[Data for processing start]

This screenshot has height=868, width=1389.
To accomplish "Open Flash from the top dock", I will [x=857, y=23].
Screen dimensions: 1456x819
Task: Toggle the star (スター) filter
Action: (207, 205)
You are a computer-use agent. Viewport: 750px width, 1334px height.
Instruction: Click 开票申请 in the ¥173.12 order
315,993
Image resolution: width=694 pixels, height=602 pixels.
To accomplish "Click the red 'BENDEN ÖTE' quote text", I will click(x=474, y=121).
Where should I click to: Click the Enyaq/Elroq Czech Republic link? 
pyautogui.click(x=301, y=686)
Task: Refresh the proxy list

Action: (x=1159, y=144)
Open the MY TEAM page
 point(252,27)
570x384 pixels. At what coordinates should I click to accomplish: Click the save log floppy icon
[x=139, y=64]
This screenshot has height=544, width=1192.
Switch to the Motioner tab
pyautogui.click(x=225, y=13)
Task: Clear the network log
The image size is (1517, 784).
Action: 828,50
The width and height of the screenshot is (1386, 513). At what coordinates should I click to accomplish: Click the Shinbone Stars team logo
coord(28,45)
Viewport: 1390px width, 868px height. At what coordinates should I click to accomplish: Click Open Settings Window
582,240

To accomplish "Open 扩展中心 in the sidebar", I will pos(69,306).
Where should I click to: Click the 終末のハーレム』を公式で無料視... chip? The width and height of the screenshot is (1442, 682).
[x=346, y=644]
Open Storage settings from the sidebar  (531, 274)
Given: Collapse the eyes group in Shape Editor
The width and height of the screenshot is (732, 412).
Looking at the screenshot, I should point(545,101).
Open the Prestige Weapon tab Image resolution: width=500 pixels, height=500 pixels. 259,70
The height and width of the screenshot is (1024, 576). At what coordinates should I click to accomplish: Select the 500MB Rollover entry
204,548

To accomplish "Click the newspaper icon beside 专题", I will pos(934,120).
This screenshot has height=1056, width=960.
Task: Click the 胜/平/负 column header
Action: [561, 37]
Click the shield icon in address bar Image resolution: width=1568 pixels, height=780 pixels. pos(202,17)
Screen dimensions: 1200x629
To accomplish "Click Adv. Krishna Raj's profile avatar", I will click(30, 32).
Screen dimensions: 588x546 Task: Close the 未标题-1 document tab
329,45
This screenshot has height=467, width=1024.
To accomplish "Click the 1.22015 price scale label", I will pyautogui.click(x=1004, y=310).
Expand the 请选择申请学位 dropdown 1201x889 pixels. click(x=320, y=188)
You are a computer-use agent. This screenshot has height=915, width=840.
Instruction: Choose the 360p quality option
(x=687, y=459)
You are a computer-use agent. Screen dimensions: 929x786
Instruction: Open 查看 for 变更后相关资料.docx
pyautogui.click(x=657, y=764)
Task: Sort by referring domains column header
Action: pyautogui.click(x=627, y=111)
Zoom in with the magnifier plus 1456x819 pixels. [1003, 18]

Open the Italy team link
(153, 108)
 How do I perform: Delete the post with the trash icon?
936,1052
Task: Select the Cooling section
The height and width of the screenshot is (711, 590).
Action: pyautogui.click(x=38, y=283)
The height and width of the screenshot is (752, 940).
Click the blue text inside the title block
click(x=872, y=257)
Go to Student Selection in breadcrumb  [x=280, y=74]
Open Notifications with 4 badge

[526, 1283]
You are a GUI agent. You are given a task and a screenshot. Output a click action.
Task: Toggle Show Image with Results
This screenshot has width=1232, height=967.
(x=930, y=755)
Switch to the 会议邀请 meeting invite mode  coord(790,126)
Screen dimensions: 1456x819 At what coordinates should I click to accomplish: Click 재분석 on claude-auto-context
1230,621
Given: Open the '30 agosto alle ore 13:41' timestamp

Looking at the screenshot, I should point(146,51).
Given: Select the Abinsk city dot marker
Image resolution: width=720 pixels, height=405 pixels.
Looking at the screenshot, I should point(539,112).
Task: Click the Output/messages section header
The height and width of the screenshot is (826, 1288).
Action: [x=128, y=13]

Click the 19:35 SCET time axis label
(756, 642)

[Data for processing end]

Requirements:
Duplicate these records line for line, with no changes.

The reply:
This screenshot has height=868, width=1389.
To accomplish "Open Flash from the top dock", I will [x=857, y=23].
Screen dimensions: 1456x819
Task: Toggle the star (スター) filter
Action: (207, 205)
You are a computer-use agent. Viewport: 750px width, 1334px height.
Instruction: Click 开票申请 in the ¥173.12 order
315,993
Image resolution: width=694 pixels, height=602 pixels.
To accomplish "Click the red 'BENDEN ÖTE' quote text", I will click(x=474, y=121).
Where should I click to: Click the Enyaq/Elroq Czech Republic link? 
pyautogui.click(x=301, y=686)
Task: Refresh the proxy list

Action: (x=1159, y=144)
Open the MY TEAM page
 point(252,27)
570x384 pixels. At what coordinates should I click to accomplish: Click the save log floppy icon
[x=139, y=64]
This screenshot has height=544, width=1192.
Switch to the Motioner tab
pyautogui.click(x=225, y=13)
Task: Clear the network log
The image size is (1517, 784).
Action: 828,50
The width and height of the screenshot is (1386, 513). At what coordinates should I click to accomplish: Click the Shinbone Stars team logo
coord(28,45)
Viewport: 1390px width, 868px height. At what coordinates should I click to accomplish: Click Open Settings Window
582,240

To accomplish "Open 扩展中心 in the sidebar", I will pos(69,306).
Where should I click to: Click the 終末のハーレム』を公式で無料視... chip? The width and height of the screenshot is (1442, 682).
[x=346, y=644]
Open Storage settings from the sidebar  (531, 274)
Given: Collapse the eyes group in Shape Editor
The width and height of the screenshot is (732, 412).
Looking at the screenshot, I should point(545,101).
Open the Prestige Weapon tab Image resolution: width=500 pixels, height=500 pixels. 259,70
The height and width of the screenshot is (1024, 576). At what coordinates should I click to accomplish: Select the 500MB Rollover entry
204,548

To accomplish "Click the newspaper icon beside 专题", I will pos(934,120).
This screenshot has height=1056, width=960.
Task: Click the 胜/平/负 column header
Action: [561, 37]
Click the shield icon in address bar Image resolution: width=1568 pixels, height=780 pixels. pos(202,17)
Screen dimensions: 1200x629
To accomplish "Click Adv. Krishna Raj's profile avatar", I will click(30, 32).
Screen dimensions: 588x546 Task: Close the 未标题-1 document tab
329,45
This screenshot has height=467, width=1024.
To accomplish "Click the 1.22015 price scale label", I will pyautogui.click(x=1004, y=310).
Expand the 请选择申请学位 dropdown 1201x889 pixels. click(x=320, y=188)
You are a computer-use agent. This screenshot has height=915, width=840.
Instruction: Choose the 360p quality option
(x=687, y=459)
You are a computer-use agent. Screen dimensions: 929x786
Instruction: Open 查看 for 变更后相关资料.docx
pyautogui.click(x=657, y=764)
Task: Sort by referring domains column header
Action: pyautogui.click(x=627, y=111)
Zoom in with the magnifier plus 1456x819 pixels. [1003, 18]

Open the Italy team link
(153, 108)
 How do I perform: Delete the post with the trash icon?
936,1052
Task: Select the Cooling section
The height and width of the screenshot is (711, 590).
Action: pyautogui.click(x=38, y=283)
The height and width of the screenshot is (752, 940).
Click the blue text inside the title block
click(x=872, y=257)
Go to Student Selection in breadcrumb  [x=280, y=74]
Open Notifications with 4 badge

[526, 1283]
You are a GUI agent. You are given a task and a screenshot. Output a click action.
Task: Toggle Show Image with Results
This screenshot has width=1232, height=967.
(x=930, y=755)
Switch to the 会议邀请 meeting invite mode  coord(790,126)
Screen dimensions: 1456x819 At what coordinates should I click to accomplish: Click 재분석 on claude-auto-context
1230,621
Given: Open the '30 agosto alle ore 13:41' timestamp

Looking at the screenshot, I should point(146,51).
Given: Select the Abinsk city dot marker
Image resolution: width=720 pixels, height=405 pixels.
Looking at the screenshot, I should point(539,112).
Task: Click the Output/messages section header
The height and width of the screenshot is (826, 1288).
Action: [x=128, y=13]

Click the 19:35 SCET time axis label
(756, 642)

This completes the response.